Our uneventful existence passed in ordinary days, the rise and fall of birthdays and holidays, gallery shows and first days of school, summer vacations at the shore. You think the sameness; the routine of the years will never end. But...

Jakob found my father on the floor of his studio, a Wednesday, as the dogwood leaves were turning red, and the berries clustered among the foliage. We were informed at the hospital, a heart attack. He was seventy-three. I was thirty. Two years later Jakob was diagnosed with lung cancer, a man who never smoked. My mother and I shouldered our grief, we survived helping my daughters accept our losses. James stationed in Germany could only briefly mourn with us.

After a gap year, Alison was off to college. Our brainiac, Celeste, who had begun at sixteen was working on a Masters at Princeton. James came home last year, a reservist who could be called to active duty at any time, and now worked at the clinic. Mom and I the grand dames of Fox Farm watched sunsets from the Orangerie at the end of quiet days. Adrienne, her smile, her breezy laughter, the warmth of her hand holding mine, she catches me in unguarded moments and sets me adrift in the flood of what I have lost.

Summer seems to linger into October these days. November was more than half gone before a killing frost sugared the brown fields and lawns. I heard the doorbell and descending the stairs found my mother in the kitchen making coffee for Bill Owens, Chief Owens of the West Chester Police Department, who was seated at the granite topped island.

“Hi Bill,” I greeted.

“Sara, you must both be glad to have James back in the area.”

“Let’s hope the world calms down enough he gets to stay,” my mother responded.

The kitchen door to the patio opened, and my brother came in; we realized Bill wasn’t here for a friendly hello. My mother paled, James took her arm. I steadied myself taking hold of the countertop.

Bill said the State Police had contacted the Department, “With the lack of rain this year lake levels have fallen dramatically and a fisherman saw the car in Arrow Lake outside of White Haven. George’s car. I’m sorry but there were bodies inside.

Bill’s voice trailed off, numbness, I watched my mother and brother absorb the news. Bill suggested the couple must have stopped for the night, sleeping in the car, forgetting the parking brake. But a few days later he called James and me to his office.

“I didn’t want to say this in front of your mother, but now with positive identification, the bodies are Adrienne and George, they were both shot. The State Police believe they were murdered and the car pushed into the water. They will reopen the investigation but don’t hold out much hope after all these years.”

The grief once more renewed. I was sure we would never know who or why, did it matter? Adrienne and George were still dead, as we knew they were all those years ago.

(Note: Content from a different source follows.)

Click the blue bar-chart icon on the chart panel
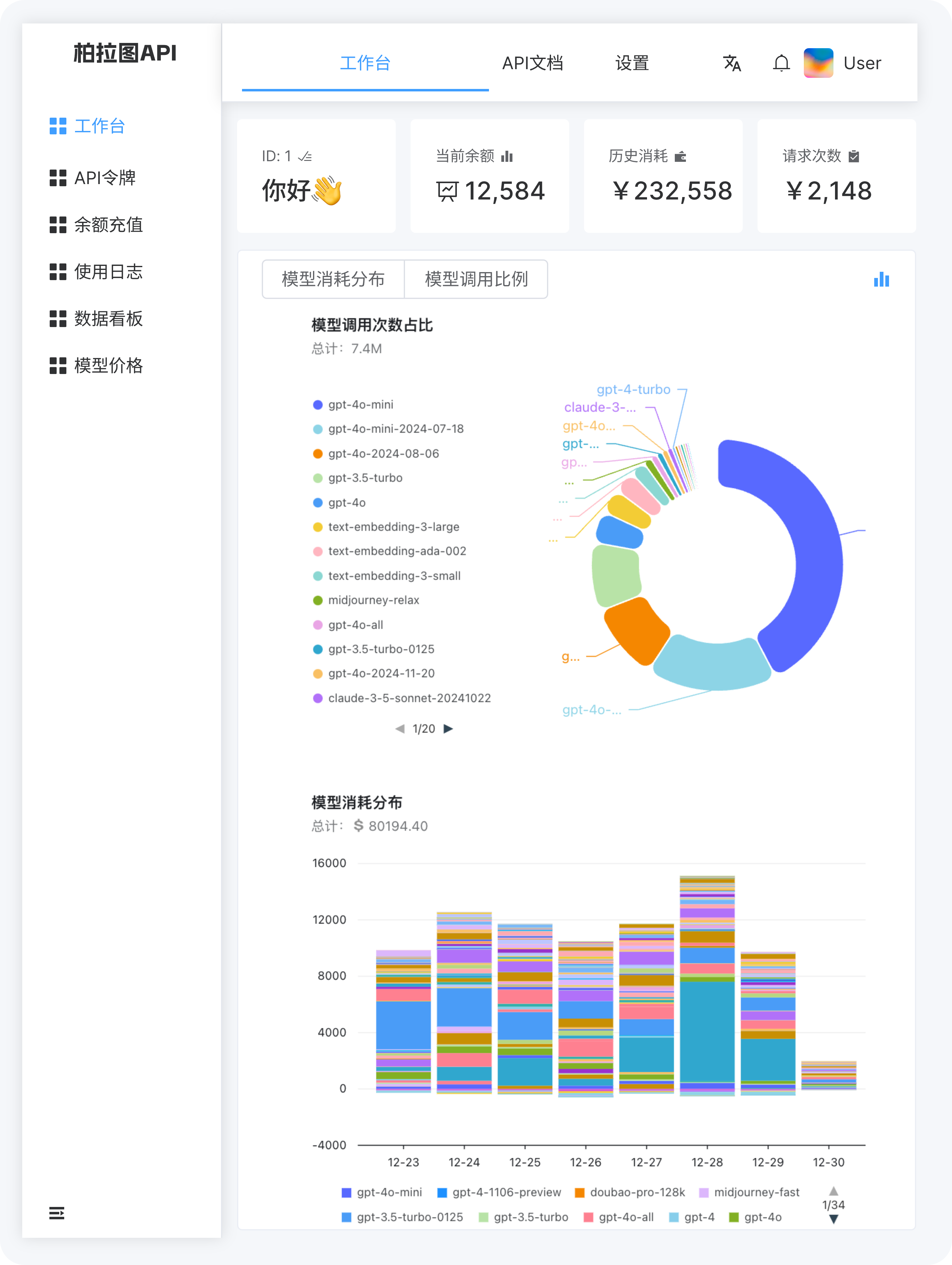 (x=882, y=279)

The cremated remains came to us the middle of December and we placed them next to our father. We never heard from the Paynes although James reached out to them. My mother retiring in her days, read afternoons in the Orangerie or played the piano until civil twilight cast a mauve glow across the evenings. Then Christmas.

Alison called, could she bring some friends home for the holiday, three exchange students who would be alone and Celeste shyly introduced us to her boyfriend. She’d always been too wrapped in studies for a relationship. James, Elise and their sons. Fox Farm would indeed entertain.

Amidst the loss and sadness of the last few months there was also joy which outmeasured the days of pain. The knowing what we began with our lives will carry forward as we were the promise of our parents and grandparents. These sorrows that break our hearts are only a moment until once more we become dust and stars.